Opinion evidence did not provide any more support for the use or necessity of a cane. APRN Metcalf did not note that Plaintiff used or needed a cane in either her treatment notes or the medical source statement she provided. (Id., p. 412-17). Dr. Michael Westbrook conducted a consultative physical examination on May 18, 2017, and he noted that Plaintiff did not use an assistive device to stand/walk. (Id., p. 406). Non-examining medical experts noted Plaintiff was able to walk one-third of a mile and had a prescription cane. (Id., pp. 170, 200). The medical evidence of record does not show when Plaintiff was prescribed a cane, and Plaintiff provides no citation in her brief as to when a cane was prescribed. Further, the existence of a prescription would not automatically demonstrate Plaintiff needs to use a cane frequently or even occasionally. Thus, the undersigned finds no basis for reversal on this issue.

As discussed above, the ALJ considered each of Plaintiff's impairments and examined the medical records thoroughly. (ECF No. 11, pp. 21-23). In making his RFC determination, the ALJ considered Plaintiff's testimony and other reports of her symptoms, the treatment records and medical opinions of treating healthcare providers, the opinions of non-examining medical consultants, and the findings and opinions of a consultative examiner. (Id.).

An ALJ may decide within a "zone of choice," and reversal is unwarranted simply because some evidence might support a different conclusion. Heino v. Astrue, 578 F.3d 873, 879 (8th Cir. 2009). Here, the ALJ's RFC determination falls within the zone of choice and is supported by the medical and other evidence of record.

V. Conclusion

For the reasons and upon the authorities discussed above, it is recommended that the ALJ's decision be affirmed and the Plaintiff's Complaint (ECF No. 1) be DISMISSED WITH PREJUDICE.
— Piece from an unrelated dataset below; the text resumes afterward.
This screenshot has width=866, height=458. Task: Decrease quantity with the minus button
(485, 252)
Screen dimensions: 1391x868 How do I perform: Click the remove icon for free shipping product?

The parties have fourteen (14) days from receipt of this report and recommendation in which to file written objections pursuant to 28 U.S.C. § 636(b)(1). The failure to file timely objections may result in waiver of the right to appeal questions of fact. The parties are reminded that objections must be both timely and specific to trigger de novo review by the district court.